Caution: Copy-Pasting URLs from Google Search can Leak Previous Searches

Note: This information has been disclosed to Google appropriately, they have chosen to not fix this behavior.

The other day, my friend sent me a link to a page of search results. I clicked the link, and before I arrived at the page she intended I ever so briefly saw another page of search results, for a pretty generic word she didn’t know the definition of and had used a couple sentences ago.

I almost wrote it off, but I realized this wrong.

What was going on here?

I looked at the URL she sent me, and it looked something like this https://www.google.com/search?q=first+search&ie=utf-8&oe=utf-8#q=second+search.

To replicate a creating a URL like this:

1. Go to Chrome or Firefox
2. Search $X from the search bar, then search $Y from the search page.
3. The URL at the top has both searches $X and $Y in the url query string.

It should be obvious why this is a problem.
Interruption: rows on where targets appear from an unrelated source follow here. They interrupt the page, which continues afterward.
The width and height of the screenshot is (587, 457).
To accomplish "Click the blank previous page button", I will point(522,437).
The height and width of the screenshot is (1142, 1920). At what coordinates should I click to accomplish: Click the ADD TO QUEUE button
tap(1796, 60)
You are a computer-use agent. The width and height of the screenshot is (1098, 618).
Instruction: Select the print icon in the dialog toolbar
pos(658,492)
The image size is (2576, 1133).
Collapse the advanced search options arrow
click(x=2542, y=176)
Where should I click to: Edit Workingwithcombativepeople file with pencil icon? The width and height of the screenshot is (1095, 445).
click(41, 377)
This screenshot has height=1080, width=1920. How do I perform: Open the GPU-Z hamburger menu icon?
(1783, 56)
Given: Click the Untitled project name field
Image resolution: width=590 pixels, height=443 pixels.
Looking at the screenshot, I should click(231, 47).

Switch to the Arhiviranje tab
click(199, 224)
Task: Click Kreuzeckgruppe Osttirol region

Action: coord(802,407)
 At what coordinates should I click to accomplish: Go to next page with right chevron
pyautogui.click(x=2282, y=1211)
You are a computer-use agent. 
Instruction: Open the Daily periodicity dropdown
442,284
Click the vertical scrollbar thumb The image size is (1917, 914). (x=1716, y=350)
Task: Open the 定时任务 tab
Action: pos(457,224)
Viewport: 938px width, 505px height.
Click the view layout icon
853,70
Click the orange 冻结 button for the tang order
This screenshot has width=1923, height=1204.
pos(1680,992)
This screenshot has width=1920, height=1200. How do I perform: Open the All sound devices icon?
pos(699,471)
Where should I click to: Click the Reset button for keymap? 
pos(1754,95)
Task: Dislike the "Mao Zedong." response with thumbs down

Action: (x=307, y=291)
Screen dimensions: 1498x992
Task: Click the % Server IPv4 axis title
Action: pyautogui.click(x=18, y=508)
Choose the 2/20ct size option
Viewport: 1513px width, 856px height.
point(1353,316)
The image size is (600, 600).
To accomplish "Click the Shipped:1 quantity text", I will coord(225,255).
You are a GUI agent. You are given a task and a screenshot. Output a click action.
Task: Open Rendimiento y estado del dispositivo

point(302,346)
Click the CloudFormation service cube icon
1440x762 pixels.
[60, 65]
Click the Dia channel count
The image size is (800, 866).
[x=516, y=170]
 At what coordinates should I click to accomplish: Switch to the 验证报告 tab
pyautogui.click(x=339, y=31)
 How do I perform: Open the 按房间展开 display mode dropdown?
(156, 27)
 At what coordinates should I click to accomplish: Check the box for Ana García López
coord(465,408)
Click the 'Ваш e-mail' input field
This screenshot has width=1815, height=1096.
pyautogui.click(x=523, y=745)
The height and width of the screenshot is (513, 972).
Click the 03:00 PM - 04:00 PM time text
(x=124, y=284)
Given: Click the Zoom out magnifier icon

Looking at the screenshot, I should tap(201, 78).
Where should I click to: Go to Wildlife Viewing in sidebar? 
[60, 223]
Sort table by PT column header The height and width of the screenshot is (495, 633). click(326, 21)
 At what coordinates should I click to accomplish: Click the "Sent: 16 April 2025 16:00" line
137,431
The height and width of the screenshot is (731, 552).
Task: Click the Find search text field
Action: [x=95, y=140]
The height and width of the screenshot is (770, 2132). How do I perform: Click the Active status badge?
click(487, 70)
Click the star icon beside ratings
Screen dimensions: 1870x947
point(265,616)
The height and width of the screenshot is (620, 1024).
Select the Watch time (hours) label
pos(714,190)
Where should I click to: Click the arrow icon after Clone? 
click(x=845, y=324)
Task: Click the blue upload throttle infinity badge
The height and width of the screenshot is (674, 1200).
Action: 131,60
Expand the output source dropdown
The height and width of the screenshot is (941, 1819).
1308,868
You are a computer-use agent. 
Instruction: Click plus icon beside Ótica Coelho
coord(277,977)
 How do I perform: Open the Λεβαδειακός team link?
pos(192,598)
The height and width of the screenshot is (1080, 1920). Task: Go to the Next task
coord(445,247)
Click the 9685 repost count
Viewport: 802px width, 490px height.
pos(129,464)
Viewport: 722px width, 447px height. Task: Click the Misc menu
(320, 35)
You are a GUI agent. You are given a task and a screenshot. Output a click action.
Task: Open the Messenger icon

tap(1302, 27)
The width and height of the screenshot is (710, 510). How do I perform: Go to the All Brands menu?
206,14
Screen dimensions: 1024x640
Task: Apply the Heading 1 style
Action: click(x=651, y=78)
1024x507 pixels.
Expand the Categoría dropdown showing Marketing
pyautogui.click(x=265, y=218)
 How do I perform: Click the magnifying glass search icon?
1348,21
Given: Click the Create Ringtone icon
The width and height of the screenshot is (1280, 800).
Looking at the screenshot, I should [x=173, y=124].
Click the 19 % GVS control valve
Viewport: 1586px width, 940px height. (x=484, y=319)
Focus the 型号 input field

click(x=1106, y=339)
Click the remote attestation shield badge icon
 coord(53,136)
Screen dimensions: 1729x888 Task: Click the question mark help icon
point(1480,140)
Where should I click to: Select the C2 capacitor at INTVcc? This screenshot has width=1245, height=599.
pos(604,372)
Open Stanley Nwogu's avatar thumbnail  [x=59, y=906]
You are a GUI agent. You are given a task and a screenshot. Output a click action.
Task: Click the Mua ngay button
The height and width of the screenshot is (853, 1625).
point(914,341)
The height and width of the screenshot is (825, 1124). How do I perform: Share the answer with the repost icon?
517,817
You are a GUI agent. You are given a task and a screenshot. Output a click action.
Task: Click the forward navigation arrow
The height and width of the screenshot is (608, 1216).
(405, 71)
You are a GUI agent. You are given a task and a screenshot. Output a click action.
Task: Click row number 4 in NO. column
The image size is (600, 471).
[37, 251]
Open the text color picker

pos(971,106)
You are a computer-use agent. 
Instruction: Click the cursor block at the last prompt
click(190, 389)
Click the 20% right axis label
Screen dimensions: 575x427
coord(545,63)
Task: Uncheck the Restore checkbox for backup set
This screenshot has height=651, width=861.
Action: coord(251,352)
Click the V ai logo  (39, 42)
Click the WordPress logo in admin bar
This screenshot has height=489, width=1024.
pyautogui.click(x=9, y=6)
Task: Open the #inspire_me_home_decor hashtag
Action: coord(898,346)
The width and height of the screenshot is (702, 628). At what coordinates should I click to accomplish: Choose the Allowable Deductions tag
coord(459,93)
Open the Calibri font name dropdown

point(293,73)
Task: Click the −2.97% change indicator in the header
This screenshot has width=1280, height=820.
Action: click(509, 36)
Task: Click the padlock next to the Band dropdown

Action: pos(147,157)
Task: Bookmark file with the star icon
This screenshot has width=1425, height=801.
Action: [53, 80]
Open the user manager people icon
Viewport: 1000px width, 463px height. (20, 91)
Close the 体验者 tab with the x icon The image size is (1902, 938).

Users who don’t read the entire query string on copy-paste may accidentally send sensitive searches to third parties. And it’s not just hypothetical, my friend did embarrass herself by not knowing the definition of a generic word.

When I explained to my friend how I was able to figure out that she had looked up the word, she sent back to me the following URL: https://www.google.com/search?q=penis+enlarger&oq=penis+&aqs=chrome.0.69i59j69i65j69i57j0l3.998j0j7&sourceid=chrome&es_sm=91&ie=UTF-8#q=hamlet+the+play. You can use your imagination on the kinds of information people might accidentally leak in this manner.

Implications for Phishing:

Such behavior can also be used in a generic phishing attack, as follows:

Dear $W,

I am a researcher in country $X, where google search is not available. I would greatly appreciate if you could send me the results from searching “$Y” on google as well as the URL should I need to reference it later.

Best,

$Z

With some luck, the user will have used an existing search session and by disclosing the URL will disclose some prior searches. Perhaps these searches contain sensitive information.

Who is to blame?

One might say that the user is responsible because they copied their information and they pasted it — surely if they cared they would have made sure their link was correct. However, this behavior does not meet user’s expectations that a URL is “safe to share”, nor does it meet their real-word behavior of blindly copy-pasting URLs, especially for something like search results.

Imagine if you went to the library, checked out a couple books about your embarrassing medical condition, returned them, and then checked out a copy of 1984. You later tell your friend that 1984 was really great and when they go to check it out they also see what you checked out last time you were at the library! Well, it turns out that 48 states have laws to protect the privacy of library records. Google’s automatic inclusion of prior search terms is a similar violation of a user’s privacy expectations, and they should fix it.

In the mean time, please double check your URLs before sending them to someone else, even on pages that don’t seem to be sensitive, and remind your friends and family to do the same.